- TO DO -
In the listing that follows, count every line holding the word "agent" and give only the count.

- PROVIDED ENTRIES -
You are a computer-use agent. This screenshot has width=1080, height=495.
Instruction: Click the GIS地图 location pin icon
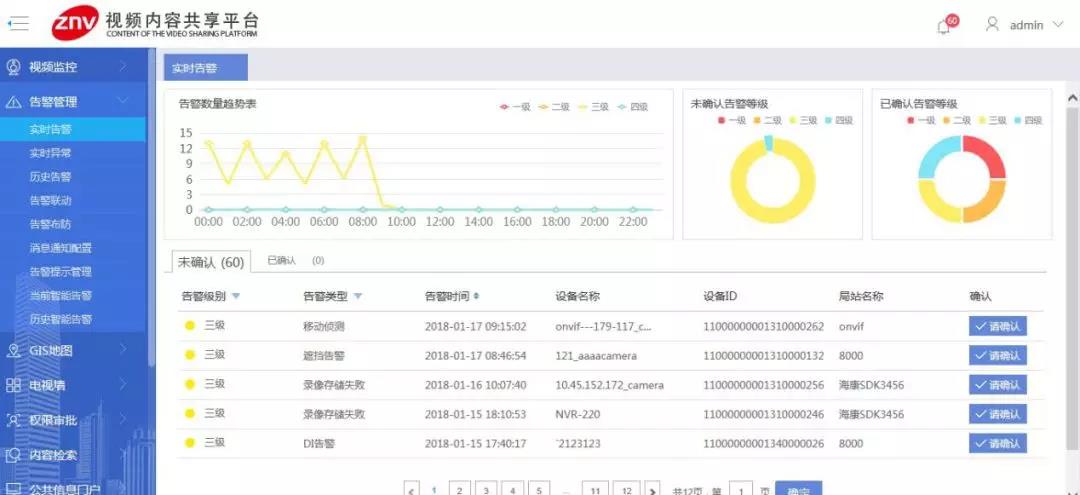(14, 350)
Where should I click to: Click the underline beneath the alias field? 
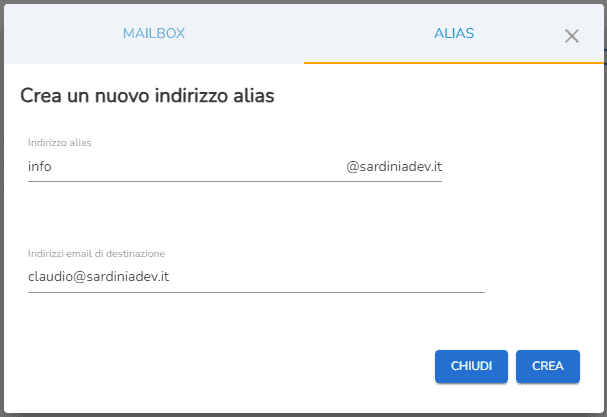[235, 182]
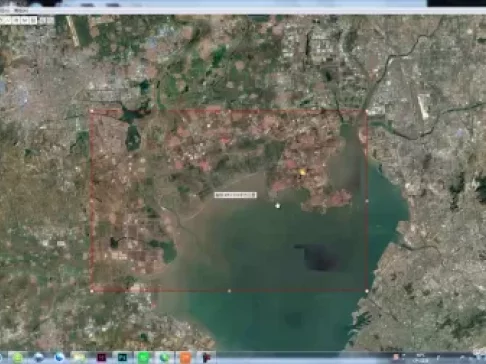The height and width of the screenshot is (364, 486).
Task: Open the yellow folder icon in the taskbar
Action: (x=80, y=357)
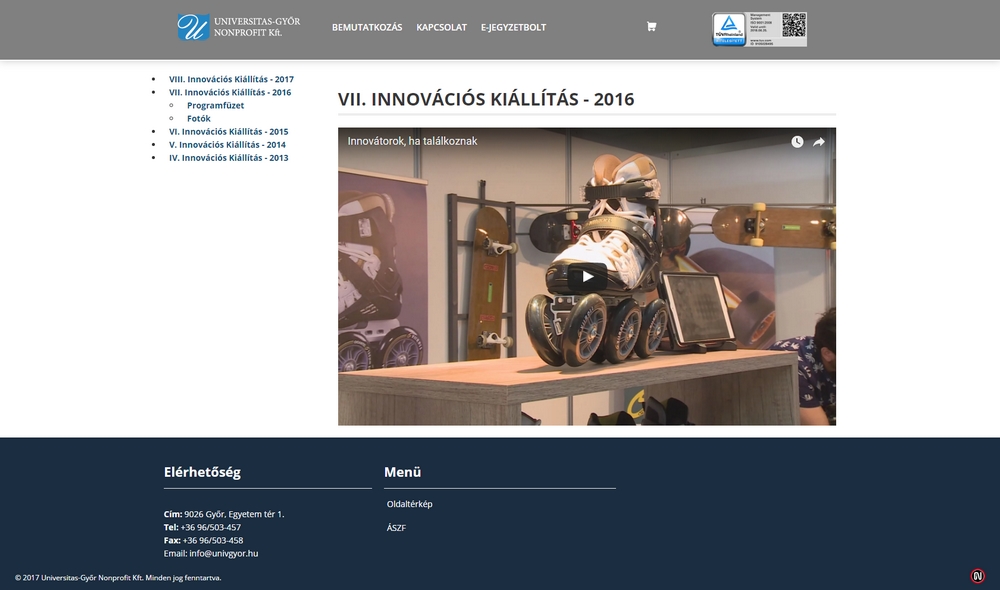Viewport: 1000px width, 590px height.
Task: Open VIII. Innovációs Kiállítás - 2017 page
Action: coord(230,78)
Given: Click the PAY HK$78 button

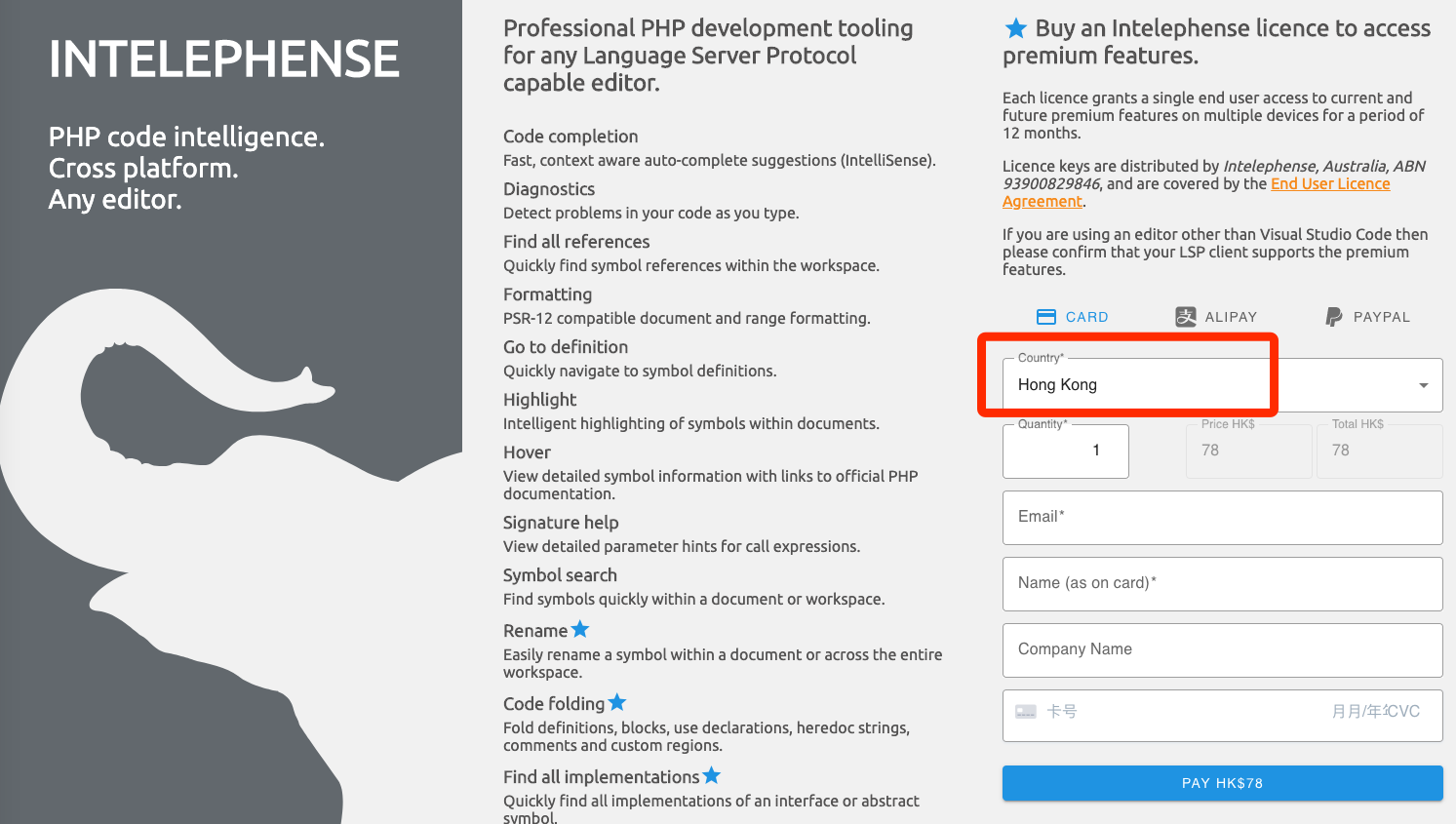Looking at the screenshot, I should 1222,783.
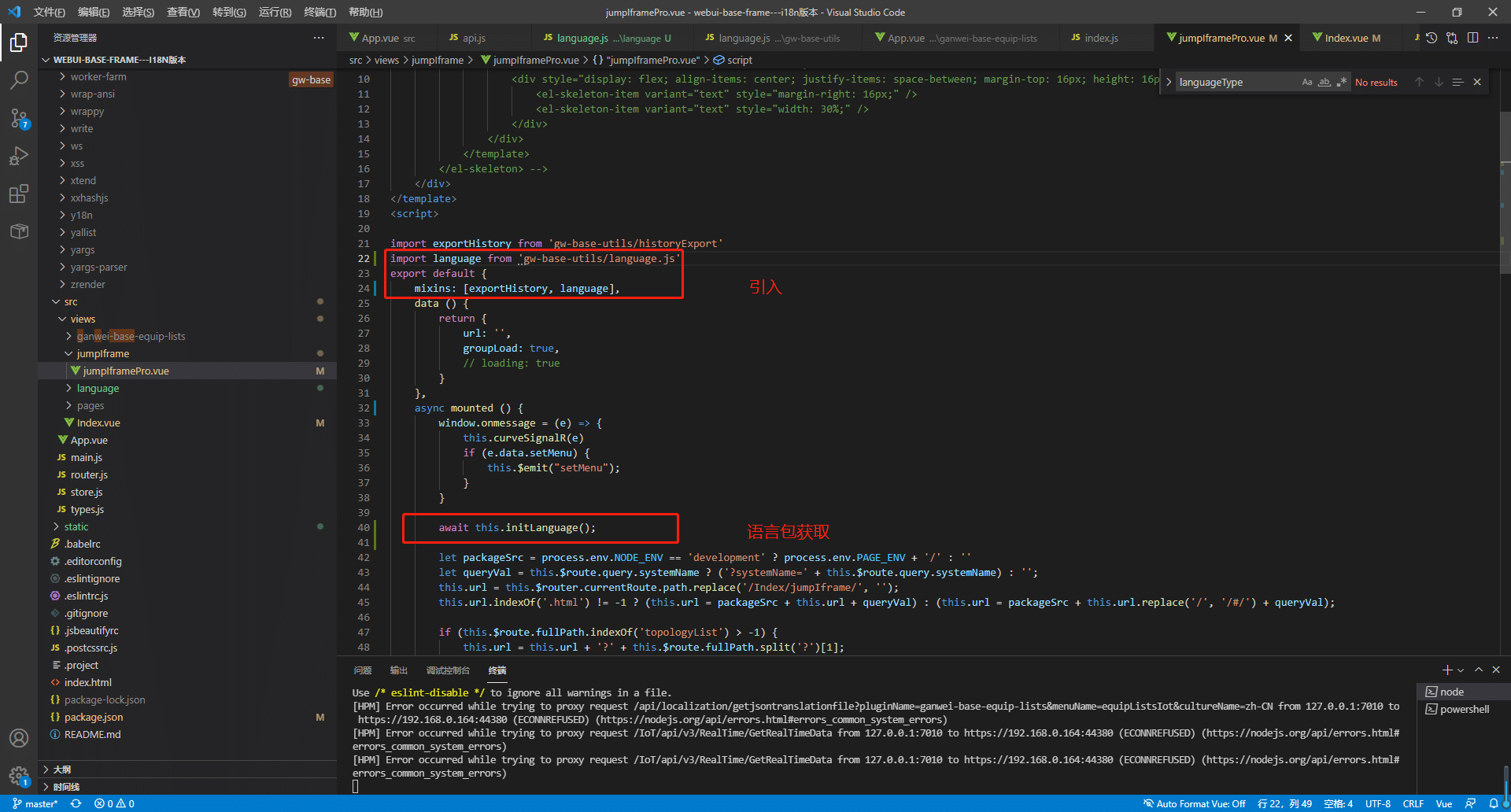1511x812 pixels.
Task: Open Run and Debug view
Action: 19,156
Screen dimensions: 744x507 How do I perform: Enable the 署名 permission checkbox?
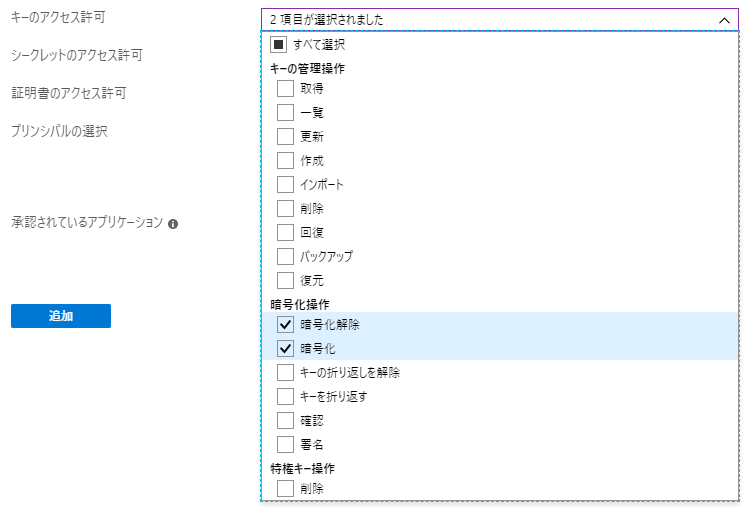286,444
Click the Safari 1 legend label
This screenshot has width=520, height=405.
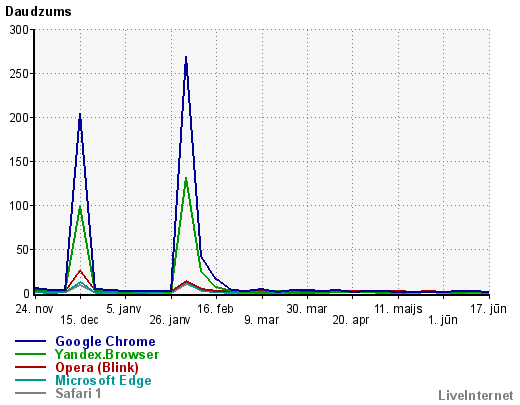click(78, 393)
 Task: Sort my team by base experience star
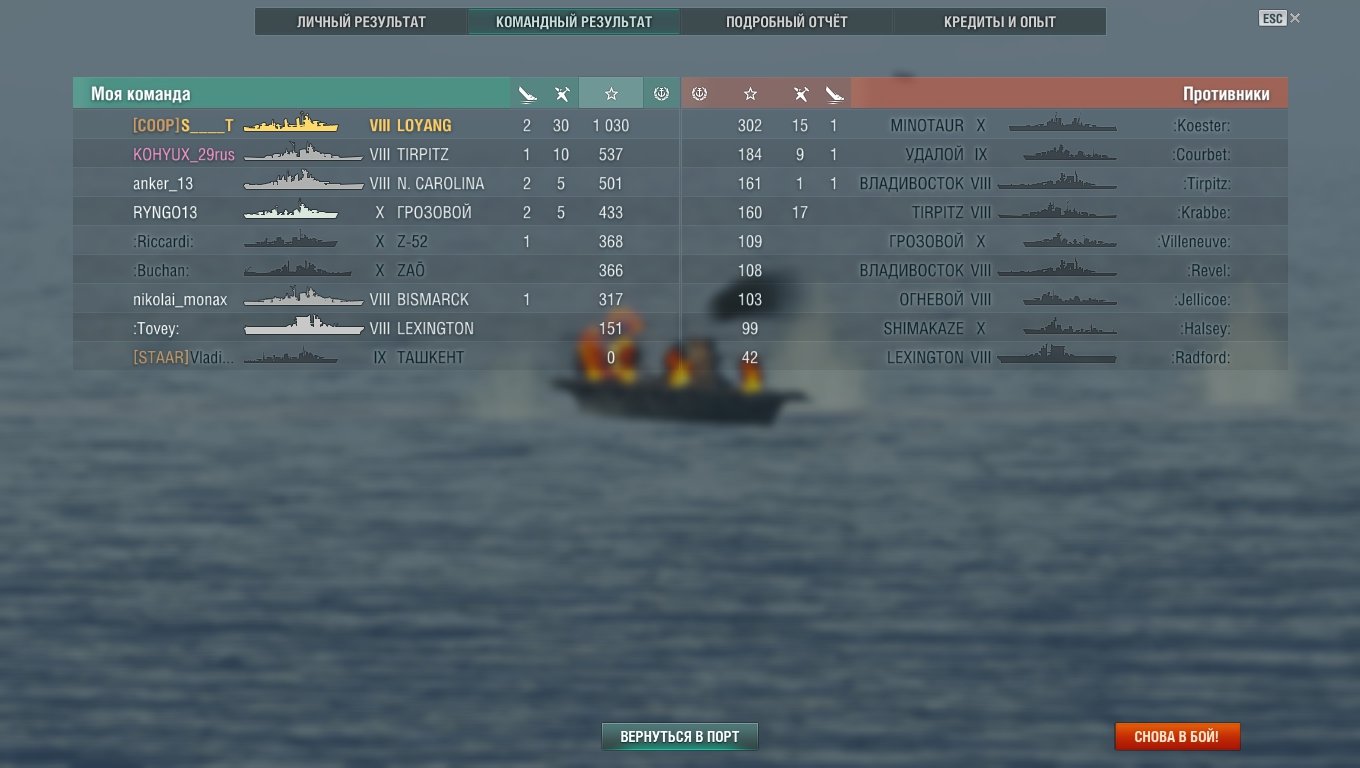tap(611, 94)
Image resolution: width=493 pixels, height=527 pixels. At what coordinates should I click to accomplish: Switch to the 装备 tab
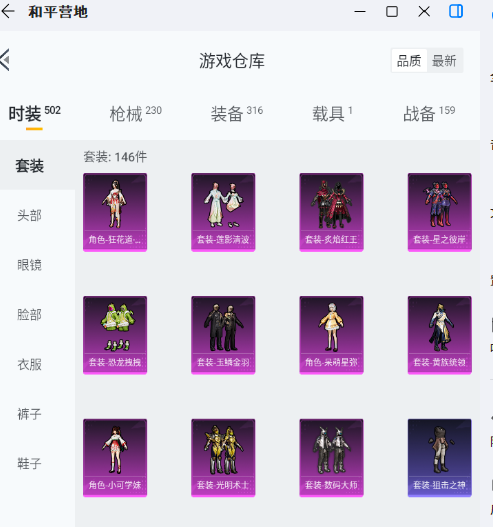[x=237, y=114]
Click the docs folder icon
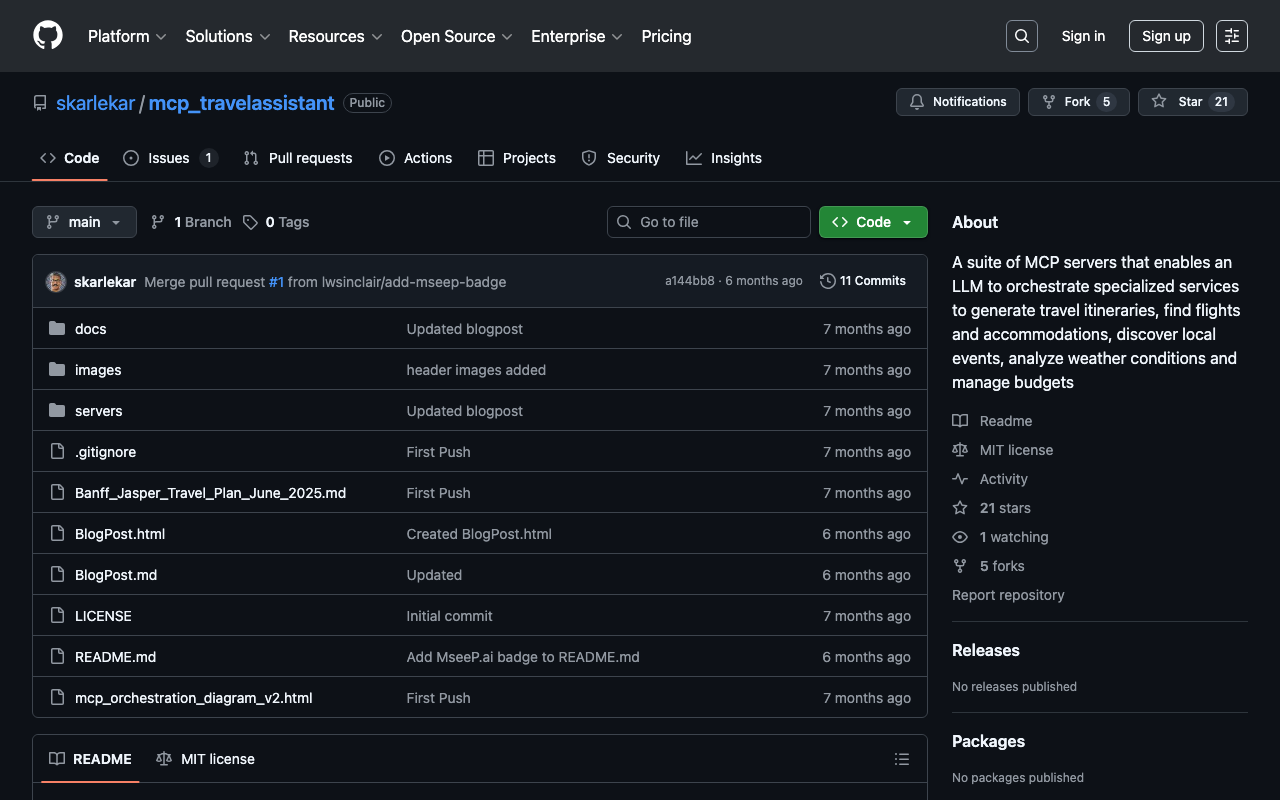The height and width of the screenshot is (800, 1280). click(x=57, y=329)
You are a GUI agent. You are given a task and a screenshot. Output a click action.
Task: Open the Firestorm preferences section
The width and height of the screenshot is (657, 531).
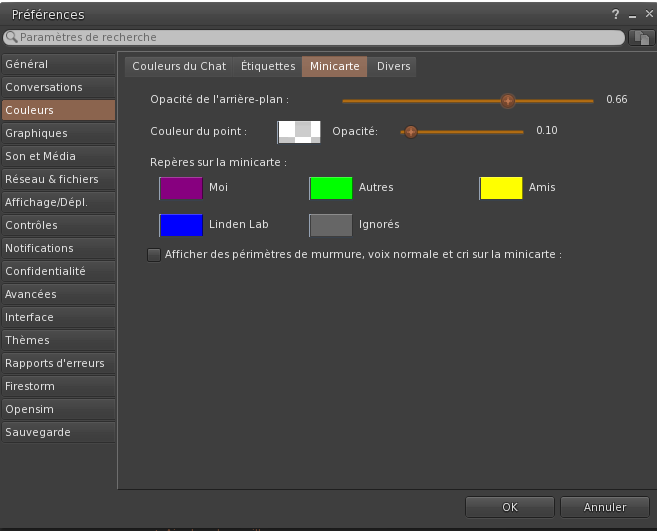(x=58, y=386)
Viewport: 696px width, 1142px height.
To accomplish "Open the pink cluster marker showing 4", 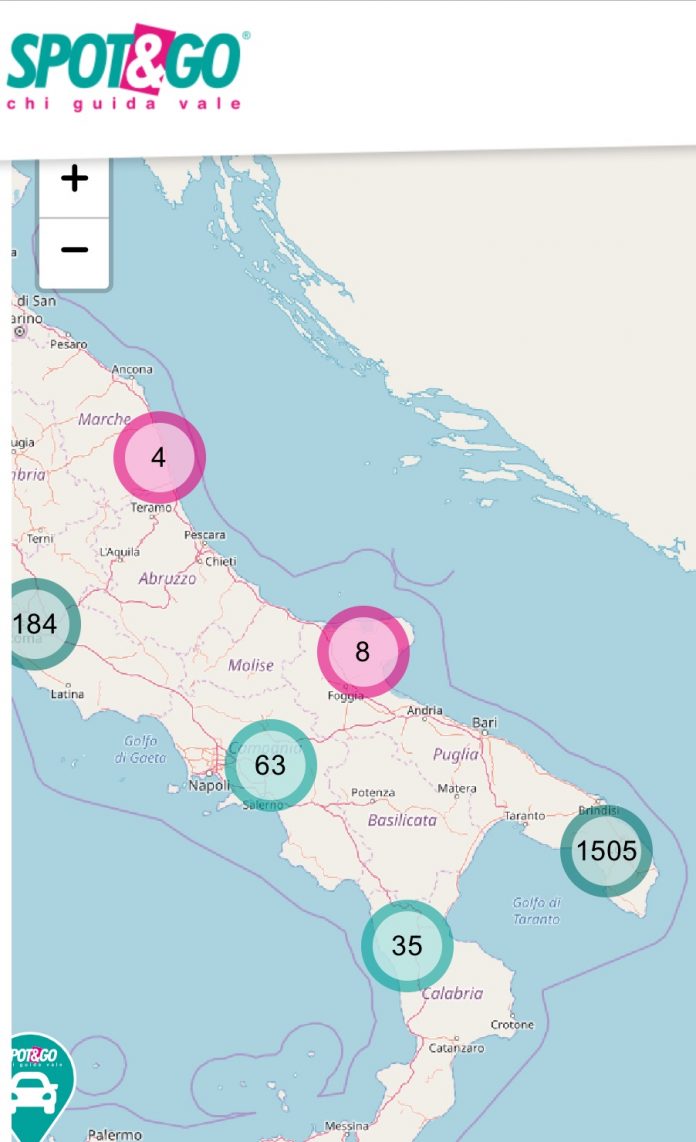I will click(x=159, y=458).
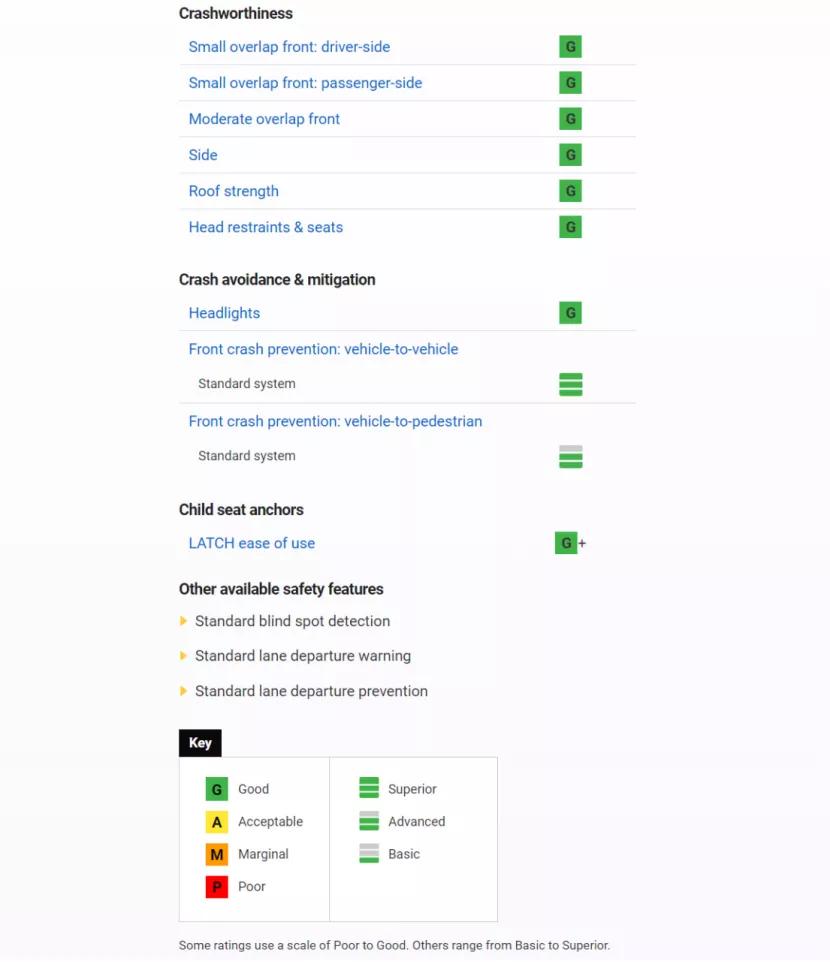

- ANSWER AREA -
2